- The task
Which records run from the line with "The image size is (1020, 690)." to the line with "click(402, 445)"? Copy those lines word for word, both ends included, and nothing else.

========

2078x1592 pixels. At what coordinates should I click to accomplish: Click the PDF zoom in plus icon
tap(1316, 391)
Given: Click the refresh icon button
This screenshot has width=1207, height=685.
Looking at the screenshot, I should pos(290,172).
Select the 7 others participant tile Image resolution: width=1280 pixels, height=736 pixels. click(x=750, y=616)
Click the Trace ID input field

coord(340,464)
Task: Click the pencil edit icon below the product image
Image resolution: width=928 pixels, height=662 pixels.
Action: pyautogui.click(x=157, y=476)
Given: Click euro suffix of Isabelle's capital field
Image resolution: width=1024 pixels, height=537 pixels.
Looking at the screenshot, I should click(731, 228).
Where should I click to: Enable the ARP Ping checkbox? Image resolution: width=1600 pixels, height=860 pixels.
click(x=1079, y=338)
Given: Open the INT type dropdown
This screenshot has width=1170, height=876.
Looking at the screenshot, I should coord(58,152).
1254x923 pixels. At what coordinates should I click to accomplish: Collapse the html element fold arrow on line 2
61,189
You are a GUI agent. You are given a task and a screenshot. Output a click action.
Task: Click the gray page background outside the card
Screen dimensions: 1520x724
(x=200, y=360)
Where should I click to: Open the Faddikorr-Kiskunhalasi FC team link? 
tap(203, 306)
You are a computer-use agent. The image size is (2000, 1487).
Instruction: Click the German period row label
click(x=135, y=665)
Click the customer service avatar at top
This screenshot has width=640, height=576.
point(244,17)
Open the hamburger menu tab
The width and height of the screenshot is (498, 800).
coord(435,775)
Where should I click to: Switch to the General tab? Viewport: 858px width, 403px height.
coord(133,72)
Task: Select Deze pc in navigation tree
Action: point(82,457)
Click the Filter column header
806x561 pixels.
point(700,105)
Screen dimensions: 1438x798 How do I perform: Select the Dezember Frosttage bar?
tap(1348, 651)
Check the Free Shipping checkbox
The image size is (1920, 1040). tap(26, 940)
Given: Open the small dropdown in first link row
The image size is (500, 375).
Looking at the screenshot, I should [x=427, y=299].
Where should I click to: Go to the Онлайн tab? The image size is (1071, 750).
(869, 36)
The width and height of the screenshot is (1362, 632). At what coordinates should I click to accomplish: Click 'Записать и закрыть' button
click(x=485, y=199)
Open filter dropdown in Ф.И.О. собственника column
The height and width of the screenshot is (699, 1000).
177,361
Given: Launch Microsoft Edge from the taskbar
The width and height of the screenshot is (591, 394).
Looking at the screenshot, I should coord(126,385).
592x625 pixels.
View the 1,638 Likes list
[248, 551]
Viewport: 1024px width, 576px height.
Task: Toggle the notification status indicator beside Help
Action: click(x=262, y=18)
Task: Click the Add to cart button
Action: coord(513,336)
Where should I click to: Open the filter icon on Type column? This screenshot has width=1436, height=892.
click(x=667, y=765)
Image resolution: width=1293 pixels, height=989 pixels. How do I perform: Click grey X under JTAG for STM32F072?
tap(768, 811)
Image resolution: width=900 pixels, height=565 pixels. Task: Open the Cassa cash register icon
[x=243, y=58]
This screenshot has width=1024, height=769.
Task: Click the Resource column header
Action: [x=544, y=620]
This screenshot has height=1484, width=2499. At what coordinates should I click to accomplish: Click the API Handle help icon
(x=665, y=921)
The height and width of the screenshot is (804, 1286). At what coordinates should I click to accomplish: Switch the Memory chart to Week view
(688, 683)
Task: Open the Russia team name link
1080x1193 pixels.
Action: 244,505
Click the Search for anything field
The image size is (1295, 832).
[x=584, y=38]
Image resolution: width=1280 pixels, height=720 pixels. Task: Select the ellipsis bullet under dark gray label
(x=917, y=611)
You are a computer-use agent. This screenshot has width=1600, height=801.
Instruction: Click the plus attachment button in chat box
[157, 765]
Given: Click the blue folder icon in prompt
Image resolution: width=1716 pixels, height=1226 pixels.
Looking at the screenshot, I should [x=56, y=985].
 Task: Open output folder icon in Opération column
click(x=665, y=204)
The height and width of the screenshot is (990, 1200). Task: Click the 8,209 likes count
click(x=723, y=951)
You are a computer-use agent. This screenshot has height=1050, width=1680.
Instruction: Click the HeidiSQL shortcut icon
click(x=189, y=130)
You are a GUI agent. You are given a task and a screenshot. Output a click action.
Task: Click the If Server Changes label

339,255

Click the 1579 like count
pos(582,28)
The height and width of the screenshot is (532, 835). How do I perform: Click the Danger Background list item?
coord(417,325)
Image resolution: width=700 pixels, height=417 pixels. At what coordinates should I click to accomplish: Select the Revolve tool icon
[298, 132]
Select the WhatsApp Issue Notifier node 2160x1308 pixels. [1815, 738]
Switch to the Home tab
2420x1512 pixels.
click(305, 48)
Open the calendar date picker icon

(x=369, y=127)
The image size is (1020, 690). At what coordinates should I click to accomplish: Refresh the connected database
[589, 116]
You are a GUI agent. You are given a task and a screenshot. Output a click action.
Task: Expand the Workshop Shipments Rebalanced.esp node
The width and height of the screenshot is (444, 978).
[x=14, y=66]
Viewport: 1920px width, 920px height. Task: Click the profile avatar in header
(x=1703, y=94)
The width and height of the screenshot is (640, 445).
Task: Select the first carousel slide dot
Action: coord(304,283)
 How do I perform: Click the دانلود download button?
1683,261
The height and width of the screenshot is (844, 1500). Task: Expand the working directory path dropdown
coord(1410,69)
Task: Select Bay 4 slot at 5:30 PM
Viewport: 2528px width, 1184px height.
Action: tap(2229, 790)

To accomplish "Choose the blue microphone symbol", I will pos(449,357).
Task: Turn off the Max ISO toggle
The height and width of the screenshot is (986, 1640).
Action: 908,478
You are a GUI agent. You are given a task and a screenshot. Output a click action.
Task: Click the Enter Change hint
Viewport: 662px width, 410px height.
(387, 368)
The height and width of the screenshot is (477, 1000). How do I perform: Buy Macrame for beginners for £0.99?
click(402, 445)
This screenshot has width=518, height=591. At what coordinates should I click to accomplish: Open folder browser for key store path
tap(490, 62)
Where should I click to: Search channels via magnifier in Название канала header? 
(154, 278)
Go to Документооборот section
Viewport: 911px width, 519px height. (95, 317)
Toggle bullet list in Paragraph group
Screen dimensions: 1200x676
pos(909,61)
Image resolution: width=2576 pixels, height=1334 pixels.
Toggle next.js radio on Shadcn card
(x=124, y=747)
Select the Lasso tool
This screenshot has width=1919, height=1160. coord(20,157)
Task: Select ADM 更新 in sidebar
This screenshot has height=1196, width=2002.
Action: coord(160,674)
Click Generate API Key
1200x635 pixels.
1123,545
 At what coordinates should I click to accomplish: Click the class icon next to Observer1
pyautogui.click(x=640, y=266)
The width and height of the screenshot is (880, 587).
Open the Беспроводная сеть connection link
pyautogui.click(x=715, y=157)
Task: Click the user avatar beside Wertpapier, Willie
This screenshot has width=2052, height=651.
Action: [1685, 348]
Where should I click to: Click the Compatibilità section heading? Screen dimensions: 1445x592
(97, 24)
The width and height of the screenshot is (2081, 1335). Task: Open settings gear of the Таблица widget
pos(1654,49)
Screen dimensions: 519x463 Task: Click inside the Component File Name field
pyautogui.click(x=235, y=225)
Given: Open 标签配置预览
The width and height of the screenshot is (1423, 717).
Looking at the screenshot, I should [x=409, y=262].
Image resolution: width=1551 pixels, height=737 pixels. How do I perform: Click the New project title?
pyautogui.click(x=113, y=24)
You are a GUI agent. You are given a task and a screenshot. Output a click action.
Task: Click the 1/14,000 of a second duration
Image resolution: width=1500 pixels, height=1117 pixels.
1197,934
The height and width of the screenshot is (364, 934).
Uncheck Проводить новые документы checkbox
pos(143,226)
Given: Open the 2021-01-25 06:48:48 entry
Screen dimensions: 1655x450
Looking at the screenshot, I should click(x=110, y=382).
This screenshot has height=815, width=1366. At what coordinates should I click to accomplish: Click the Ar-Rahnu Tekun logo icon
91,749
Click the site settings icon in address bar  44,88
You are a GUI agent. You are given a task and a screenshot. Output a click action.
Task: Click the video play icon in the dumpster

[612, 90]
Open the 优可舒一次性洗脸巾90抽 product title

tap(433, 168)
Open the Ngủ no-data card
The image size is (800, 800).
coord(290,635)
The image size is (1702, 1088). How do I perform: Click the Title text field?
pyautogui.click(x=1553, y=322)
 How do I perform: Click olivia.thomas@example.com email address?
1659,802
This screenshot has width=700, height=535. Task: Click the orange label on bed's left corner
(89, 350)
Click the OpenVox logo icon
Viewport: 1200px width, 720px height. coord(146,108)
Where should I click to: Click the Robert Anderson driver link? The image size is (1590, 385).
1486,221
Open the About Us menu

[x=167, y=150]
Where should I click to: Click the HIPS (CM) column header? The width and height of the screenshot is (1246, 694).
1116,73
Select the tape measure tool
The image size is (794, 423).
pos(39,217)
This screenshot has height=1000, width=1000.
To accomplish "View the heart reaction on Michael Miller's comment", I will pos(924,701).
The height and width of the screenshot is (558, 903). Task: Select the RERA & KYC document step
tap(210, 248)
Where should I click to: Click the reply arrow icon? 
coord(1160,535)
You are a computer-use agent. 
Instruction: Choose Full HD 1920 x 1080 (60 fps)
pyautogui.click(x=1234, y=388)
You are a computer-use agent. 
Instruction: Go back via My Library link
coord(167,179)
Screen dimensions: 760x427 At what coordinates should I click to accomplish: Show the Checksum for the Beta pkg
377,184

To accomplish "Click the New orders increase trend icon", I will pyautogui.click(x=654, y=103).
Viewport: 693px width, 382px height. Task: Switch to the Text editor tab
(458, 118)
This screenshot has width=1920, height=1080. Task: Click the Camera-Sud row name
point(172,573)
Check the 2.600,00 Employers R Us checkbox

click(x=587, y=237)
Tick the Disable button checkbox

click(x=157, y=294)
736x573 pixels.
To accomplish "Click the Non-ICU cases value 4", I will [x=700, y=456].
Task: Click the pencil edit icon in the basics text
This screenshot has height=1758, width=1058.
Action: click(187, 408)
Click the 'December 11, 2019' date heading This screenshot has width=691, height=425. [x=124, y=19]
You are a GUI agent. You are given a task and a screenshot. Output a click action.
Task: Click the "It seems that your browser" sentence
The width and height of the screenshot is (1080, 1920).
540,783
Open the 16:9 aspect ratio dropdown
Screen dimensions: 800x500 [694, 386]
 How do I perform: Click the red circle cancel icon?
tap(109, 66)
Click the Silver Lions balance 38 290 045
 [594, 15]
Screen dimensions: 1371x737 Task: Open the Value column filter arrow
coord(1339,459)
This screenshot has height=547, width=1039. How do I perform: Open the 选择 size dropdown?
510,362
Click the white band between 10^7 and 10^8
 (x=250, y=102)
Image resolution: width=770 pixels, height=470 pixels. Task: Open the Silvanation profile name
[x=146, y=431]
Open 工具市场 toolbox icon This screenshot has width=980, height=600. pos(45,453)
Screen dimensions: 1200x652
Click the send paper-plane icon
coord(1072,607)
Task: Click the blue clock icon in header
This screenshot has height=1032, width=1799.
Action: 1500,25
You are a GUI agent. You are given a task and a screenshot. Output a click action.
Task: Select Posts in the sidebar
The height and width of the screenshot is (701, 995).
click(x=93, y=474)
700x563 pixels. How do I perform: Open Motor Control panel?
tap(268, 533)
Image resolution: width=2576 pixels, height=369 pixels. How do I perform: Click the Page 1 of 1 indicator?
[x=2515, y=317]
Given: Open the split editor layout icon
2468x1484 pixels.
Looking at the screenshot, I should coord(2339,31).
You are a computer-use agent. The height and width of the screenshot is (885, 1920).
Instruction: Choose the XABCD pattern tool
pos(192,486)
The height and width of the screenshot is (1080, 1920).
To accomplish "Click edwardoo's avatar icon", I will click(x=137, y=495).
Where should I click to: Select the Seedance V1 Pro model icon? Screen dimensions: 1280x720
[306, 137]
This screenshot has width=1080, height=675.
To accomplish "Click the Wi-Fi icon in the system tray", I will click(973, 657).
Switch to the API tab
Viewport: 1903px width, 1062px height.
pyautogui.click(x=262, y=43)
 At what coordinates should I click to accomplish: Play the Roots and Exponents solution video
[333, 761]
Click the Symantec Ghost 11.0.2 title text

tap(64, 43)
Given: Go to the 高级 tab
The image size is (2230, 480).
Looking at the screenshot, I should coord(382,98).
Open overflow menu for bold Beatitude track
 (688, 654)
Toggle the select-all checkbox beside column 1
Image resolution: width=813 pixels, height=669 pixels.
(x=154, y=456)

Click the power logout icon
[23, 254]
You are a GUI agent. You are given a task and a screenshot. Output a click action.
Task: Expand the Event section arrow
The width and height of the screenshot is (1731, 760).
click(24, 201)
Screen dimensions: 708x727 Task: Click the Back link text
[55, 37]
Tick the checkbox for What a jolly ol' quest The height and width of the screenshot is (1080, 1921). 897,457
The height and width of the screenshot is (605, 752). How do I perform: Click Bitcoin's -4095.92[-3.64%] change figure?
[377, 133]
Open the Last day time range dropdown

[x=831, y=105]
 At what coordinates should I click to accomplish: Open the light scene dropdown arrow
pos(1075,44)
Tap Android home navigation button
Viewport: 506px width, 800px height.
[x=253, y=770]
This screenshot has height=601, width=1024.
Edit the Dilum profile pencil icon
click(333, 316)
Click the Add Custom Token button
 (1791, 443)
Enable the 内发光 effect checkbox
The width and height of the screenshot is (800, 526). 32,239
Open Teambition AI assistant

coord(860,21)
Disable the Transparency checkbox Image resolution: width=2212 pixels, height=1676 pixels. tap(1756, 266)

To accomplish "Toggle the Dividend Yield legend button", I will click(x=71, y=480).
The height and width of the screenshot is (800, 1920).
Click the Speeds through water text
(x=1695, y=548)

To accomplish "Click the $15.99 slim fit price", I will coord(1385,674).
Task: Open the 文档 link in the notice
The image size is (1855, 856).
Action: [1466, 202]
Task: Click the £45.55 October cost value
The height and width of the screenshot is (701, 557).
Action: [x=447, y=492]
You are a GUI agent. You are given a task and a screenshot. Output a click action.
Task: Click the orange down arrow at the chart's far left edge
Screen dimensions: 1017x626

========

- Reply
The image size is (1020, 690). At what coordinates should I click to accomplish: Refresh the connected database
[589, 116]
You are a GUI agent. You are given a task and a screenshot. Output a click action.
Task: Expand the Workshop Shipments Rebalanced.esp node
The width and height of the screenshot is (444, 978).
[x=14, y=66]
Viewport: 1920px width, 920px height. Task: Click the profile avatar in header
(x=1703, y=94)
The width and height of the screenshot is (640, 445).
Task: Select the first carousel slide dot
Action: coord(304,283)
 How do I perform: Click the دانلود download button?
1683,261
The height and width of the screenshot is (844, 1500). Task: Expand the working directory path dropdown
coord(1410,69)
Task: Select Bay 4 slot at 5:30 PM
Viewport: 2528px width, 1184px height.
Action: tap(2229, 790)

To accomplish "Choose the blue microphone symbol", I will pos(449,357).
Task: Turn off the Max ISO toggle
The height and width of the screenshot is (986, 1640).
Action: 908,478
You are a GUI agent. You are given a task and a screenshot. Output a click action.
Task: Click the Enter Change hint
Viewport: 662px width, 410px height.
(387, 368)
The height and width of the screenshot is (477, 1000). How do I perform: Buy Macrame for beginners for £0.99?
click(402, 445)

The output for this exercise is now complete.